Since I am happy with the trunk and nebari, I was planning to move it to a training pot this spring. My questions:
1. I chopped several branches this winter. Is it ok to move this season or should I wait another year?
You can absolutely move it this spring. But see the point below.
2. There are large branches that I don’t want anymore can I cut them all back this year or wait?
IF you are moving the tree too, I would not remove the big branches completely. Japanese maples are prone to dying back and when you also reduce the roots functioning this may be enhanced. You could cut back to stumps, leaving maybe 3, 4 nodes worth of branch there (Do you know about nodes?)
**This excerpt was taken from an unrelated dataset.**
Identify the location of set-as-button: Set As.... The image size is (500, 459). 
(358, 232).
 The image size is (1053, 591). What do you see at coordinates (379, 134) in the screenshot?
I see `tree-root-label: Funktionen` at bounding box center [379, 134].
4. If I remove the sacrificial branches and no longer have them will the scars still close
They will close, but use a good cutpaste (NOT the regular stuff used in horticulture). Also, it is important to prune the back back to slightly below the trunk surface, and to prune when the tree is active. Cutting deep when dormant is asking for die-back
I have not seen any proof of that. Sap is water, sugar and starches. When trees lose sap they lose vitality. Summer pruning is how it is done by everyone I know and I can guaranty that it works better.
"Certain species of trees, such as maples (Acer spp.) and birches (Betula spp.), drip sap when pruned in the early spring when sap flow is heavy (see table below). Although unattractive, sap drainage has little negative effect on tree growth. Some of the sap dripping can be avoided by pruning in summer or at other times of the year."
This is an excerpt from an article written by Ed Gilman from the University of Florida hort.ifas.ufl.edu/woody/pruning-when.shtml
There are tons of research papers and articles written by industry & academic experts on this topic. The "bleeding" sap my be unsightly, but it is not harmful and it should only be taken as a subjective consideration based on aesthetics... not health. By all means, continue doing what works for you, but anecdotal evidence is nothing more than anecdotal.